L’homme a été placé en détention provisoire vendredi 19 février, et mis en examen « pour meurtre avec préméditation sur une ancienne compagne » et « pour enlèvement d’un mineur de moins de 15 ans ». Ces deux crimes sont passibles de la réclusion à perpétuité.

La tragédie de Tanja aurait-elle été évitée, si les autorités l’avaient mieux protégée en éloignant Mahamadou de Fontenay ? Le père et le frère de la jeune femme en sont convaincus.

Et c’est aussi ce que semble penser le maire de Fontenay-sous-Bois, Jean-François Voguet. Le 26 novembre, celui-ci avait écrit au préfet du Val-de-Marne, Michel Camux, afin que les services de l’Etat aident Tanja à trouver un logement « en dehors de Fontenay ». « Mme Pozgaj se bat quotidiennement pour garder une dignité plus que mise à mal, et protéger son enfant, ayant reçu des menaces de mort par son ex-mari (son compagnon, ils ne sont pas mariés) », précisait l’édile dans ce courrier, dont Le Monde a eu connaissance. Il interférait afin que, au « regard de la détresse de cette femme », le préfet examine « en urgence » ce dossier. La missive est restée lettre morte.

Mahamadou Doucouré, 28 ans, a été interpellé mardi vers 23 heures à Châtillon (Hauts-de-Seine) dans l’appartement où il cachait son fils, qu’il avait kidnappé dans la matinée, avec l’aide d’un complice, lui aussi incarcéré. Le corps de Tanja, 26 ans, avait été découvert lardé de coups de couteau en début de matinée dans l’appartement de son père, à Fontenay-sous-Bois, où elle vivait avec Ibrahima.

Mahamadou Doucouré a reconnu, lors de sa garde à vue, être l’auteur du meurtre. Avant de s’en prendre à Tanja, il avait été impliqué dans plusieurs affaires. Notamment un viol en réunion commis en 2001 et toujours à l’instruction au tribunal de grande instance de Créteil. Il avait séjourné un an en prison, de juin 2006 à juin 2007. Son casier judiciaire comporte trois condamnations, dont une datant du 30 août 2002 pour violence sur conjoint et menaces de mort réitérées.

Depuis plusieurs mois, il multipliait les menaces à l’endroit de Tanja.
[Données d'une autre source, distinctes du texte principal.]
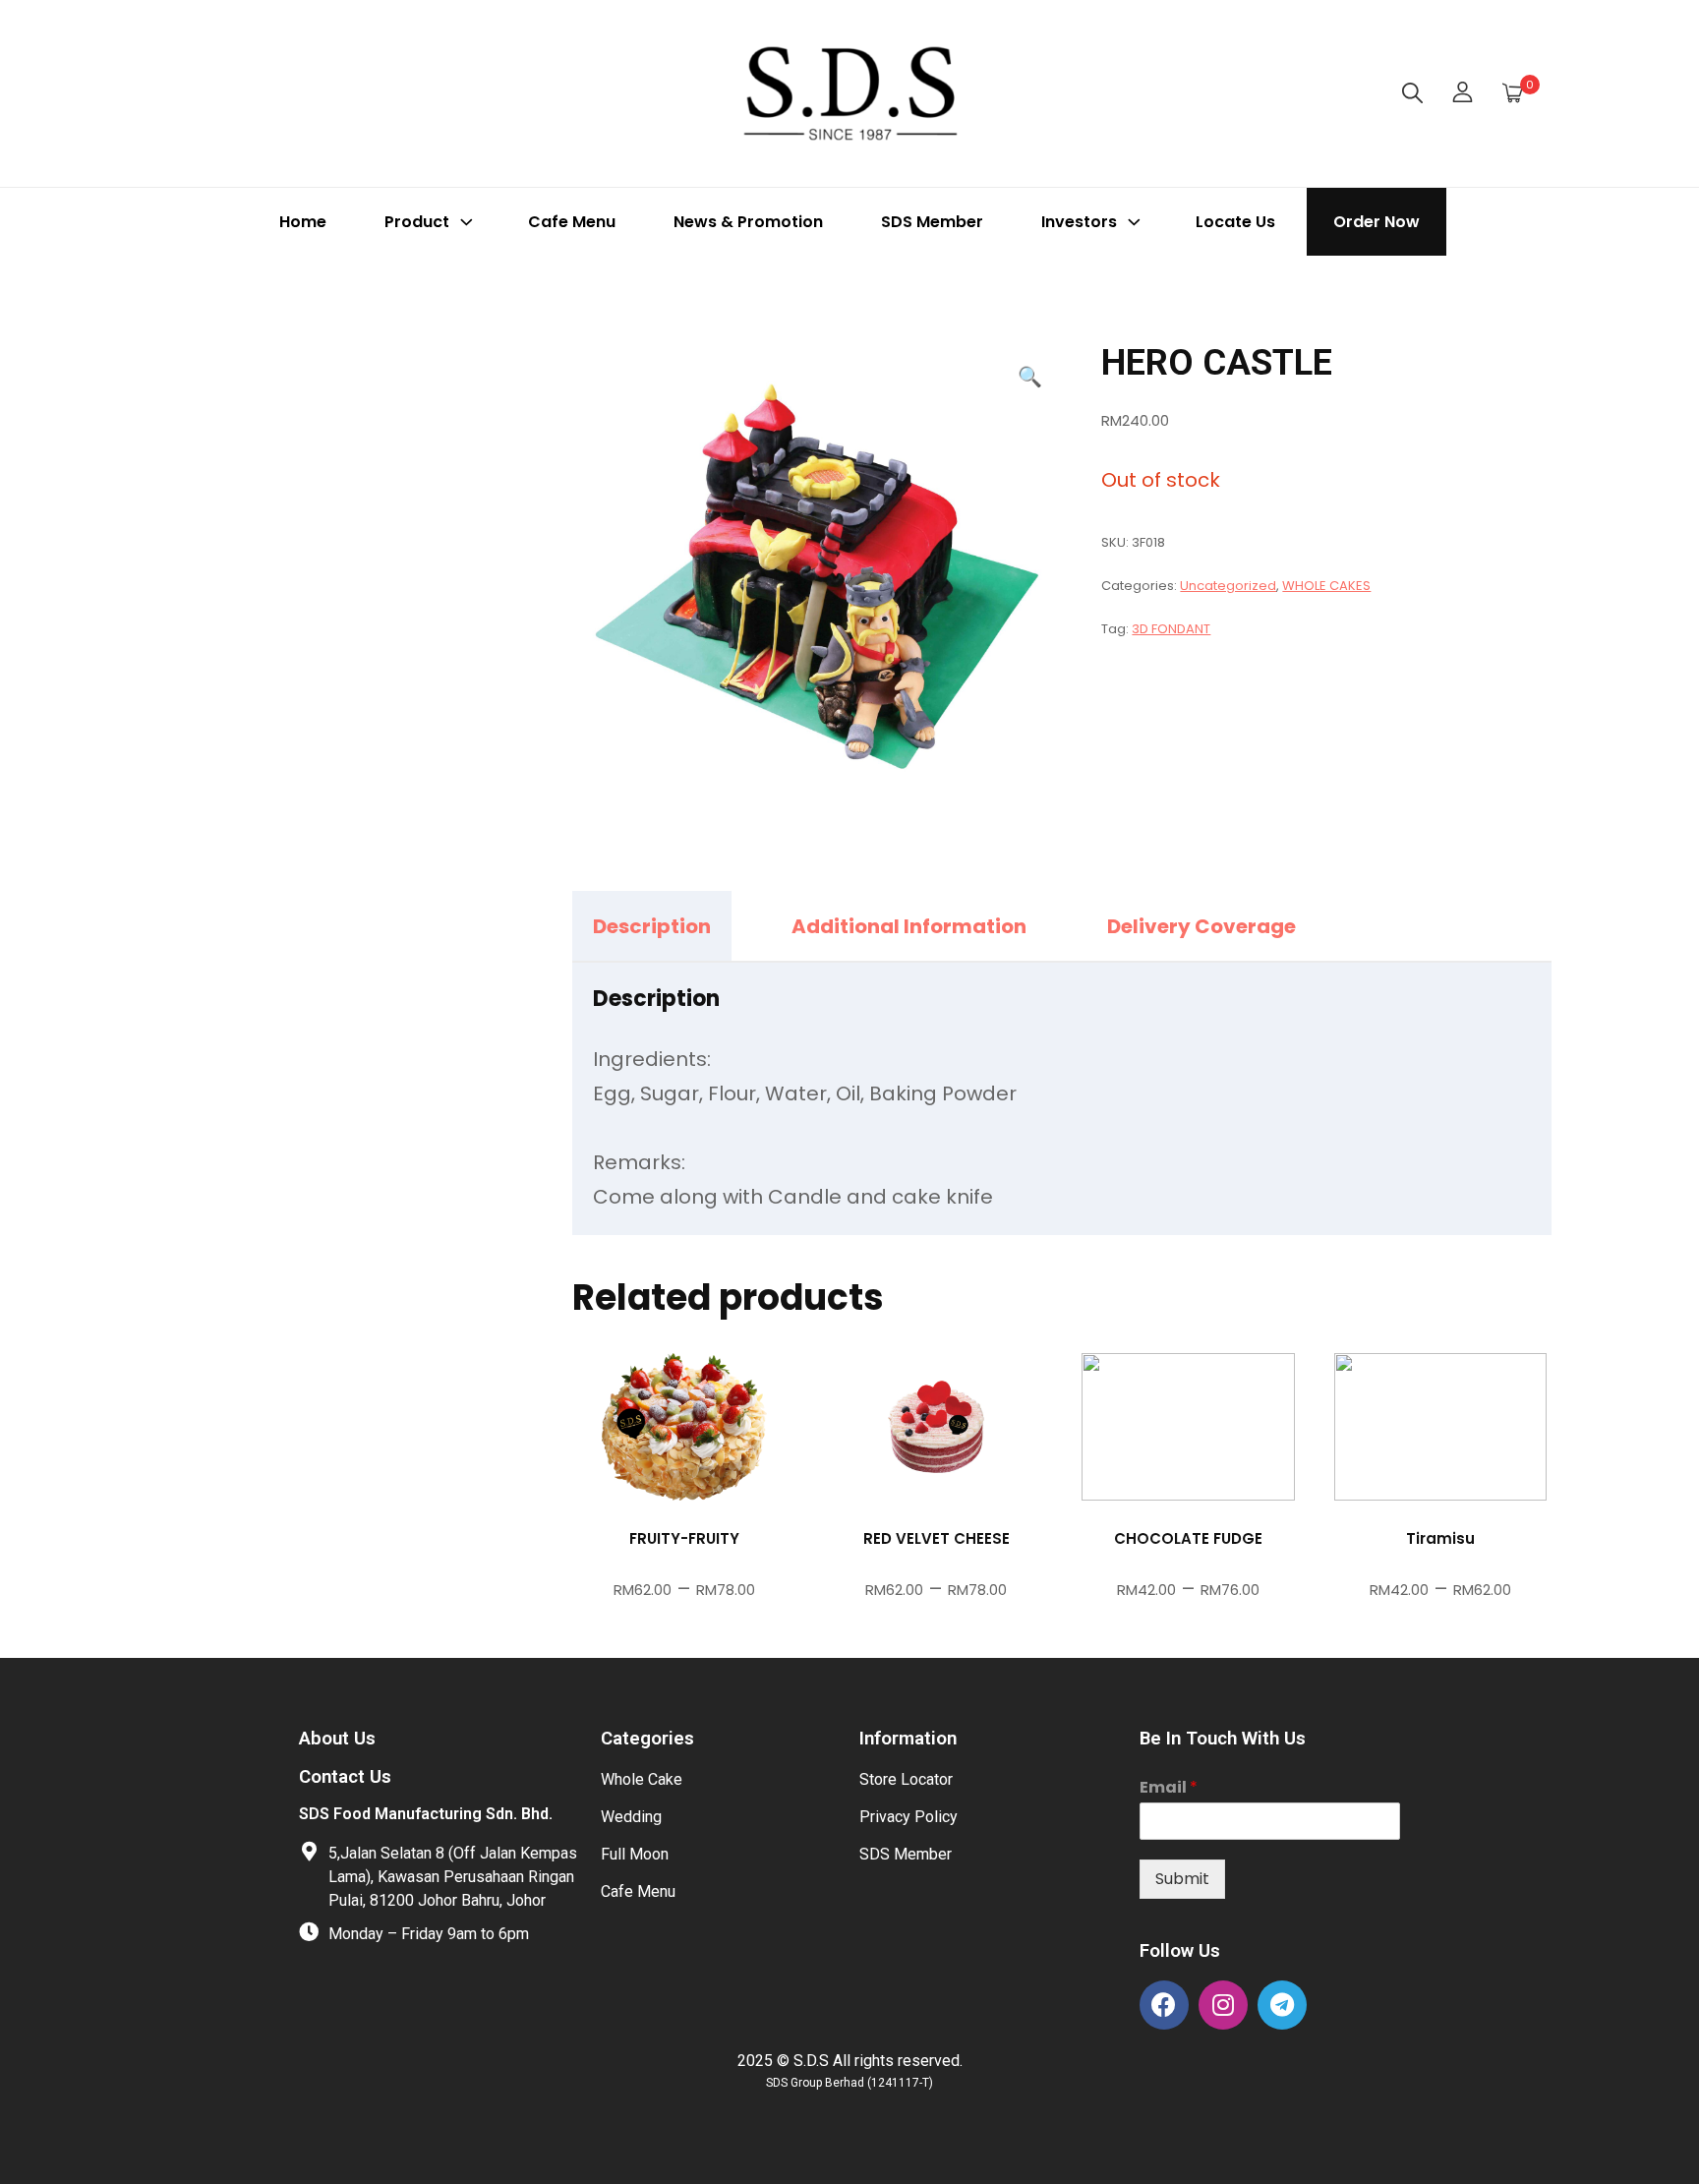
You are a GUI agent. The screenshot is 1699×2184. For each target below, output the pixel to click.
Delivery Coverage (1201, 926)
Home (302, 221)
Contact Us (345, 1777)
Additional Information (908, 926)
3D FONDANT (1171, 629)
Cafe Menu (571, 221)
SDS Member (932, 221)
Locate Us (1235, 221)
Visiblement, il ne supportait pas la décision du juge aux affaires familiales de Créteil qui, en 2009, avait confié la garde d’Ibrahima à sa mère, avec un droit de visite pour le père, les week-ends, toutes les deux semaines. Il la harcelait de coups de téléphone malveillants – 205 appels ont été relevés entre le 23 septembre 2009 et le 4 janvier. Fin 2009, il lui écrit : « La façon dont tu me parles ces derniers jours me donne envie de te faire fermer ta gueule à vie. »
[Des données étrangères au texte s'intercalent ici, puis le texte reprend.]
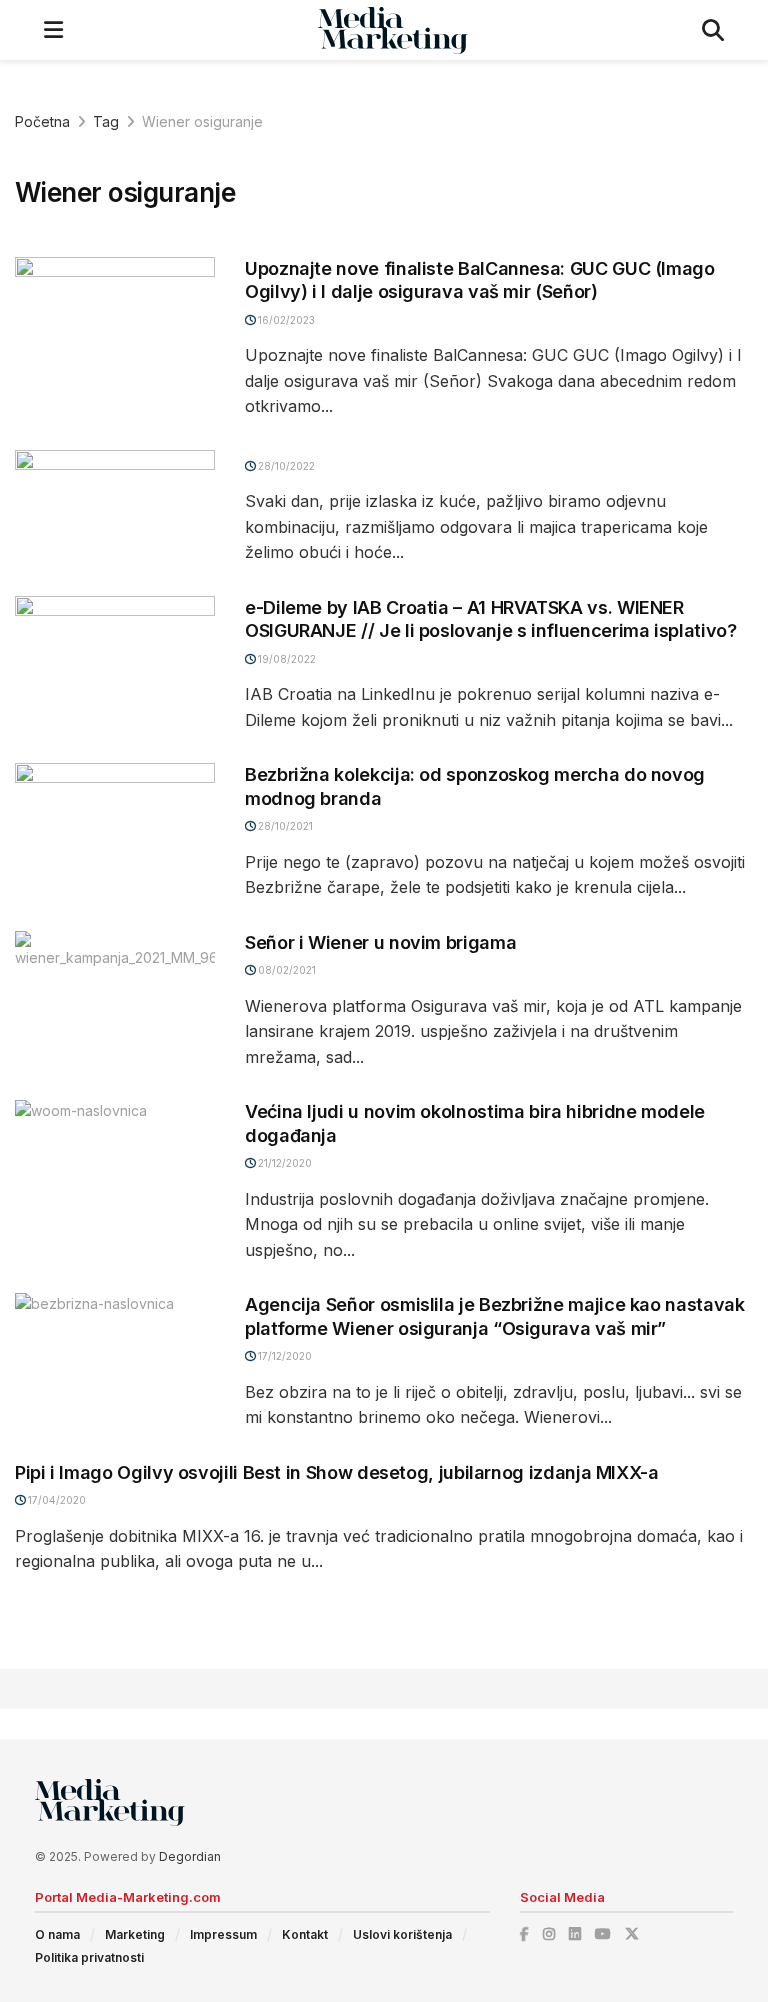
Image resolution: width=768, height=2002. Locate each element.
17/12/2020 (283, 1356)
Tanja s’était plainte plusieurs fois – entre quatre et onze selon les sources – au commissariat de Fontenay-sous-Bois. « Elle n’y allait pas pour boire le thé, mais pour faire état des menaces de mort », s’indigne Me Marie-France Fontana, l’avocate de la famille Pozgaj. « A chaque fois, elle venait là pour déposer plainte », insiste-t-elle. Pourtant, le parquet de Créteil est formel, aucune plainte n’a été enregistrée avant le 4 janvier. Jusqu’à cette date, seules des mains courantes – simples déclarations – attestent des visites de Tanja à la police. Selon un magistrat joint par Le Monde et qui souhaite rester anonyme, il est fréquent que les policiers refusent d’enregistrer les plaintes car elles entrent dans le calcul des chiffres de la délinquance, alors que les mains courantes ne figurent dans aucune statistique.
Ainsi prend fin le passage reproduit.